TASKS FOR THIS EXERCISE:
• A. Decide whether each statement agrees with the review of Stone Yard Devotional below. Answer yes or no and quote the deciding words: (i) Wood was raised Protestant; (ii) Sister Jenny's bones are laid to rest in a paddock called Stone Yard; (iii) Postcards from Surfers came out in 1985.
• B. List every person named in the review of Stone Yard Devotional below, apart from Wood.

QUOTED PASSAGE:
== Segment start ==

Although raised Catholic, crediting the boredom of church services for developing her imagination, “I would turn to art over a church any day,” Wood has said. She refers to her “devotion” to her compatriot Helen Garner, for example, whose 1985 short-story collection, Postcards from Surfers, Wood says inspired her to become a writer. With language less lapidary than those of her fellow shortlisted author Samantha Harvey or Claire Keegan, the simplicity of the sentences in Stone Yard Devotional brings to mind an unpolished stone.
With cli-fi usually imagining dystopian scenarios, Wood’s novel focuses on more ordinary existential grappling, including the ethics of retreating versus action as an antidote to despair. Sister Jenny’s bones are finally laid to rest in a paddock called Stone Yard. As the nuns get mired in bureaucracy trying to get clearance for the burial, it’s Parry who breaks “through the despair of inaction by showing us we could give permission to ourselves”.
Stone Yard Devotional offers the space to dwell in questions. The famous Julian of Norwich quotation –”all shall be well, and all shall be well, and all manner of thing shall be well” – hangs in the hallway of the abbey. One day during Vigils, the narrator is “flooded once again with the knowledge that nothing outside these abbey walls is well, and no manner of things shall be well … And I don’t know what my duty is to that knowledge,” she admits, “except to hold it”.

== Segment end ==

SUPPLIED MATERIAL:
== Segment start ==

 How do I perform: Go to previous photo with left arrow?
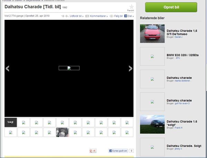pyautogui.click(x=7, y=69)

== Segment end ==
== Segment start ==

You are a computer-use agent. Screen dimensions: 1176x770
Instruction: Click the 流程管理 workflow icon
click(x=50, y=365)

== Segment end ==

EXERCISE ANSWERS:
• A.
(i) No: "Although raised Catholic"
(ii) Yes: "Sister Jenny’s bones are finally laid to rest in a paddock called Stone Yard."
(iii) Yes: "whose 1985 short-story collection, Postcards from Surfers"

• B.
Helen Garner
Samantha Harvey
Claire Keegan
Sister Jenny
Parry
Julian of Norwich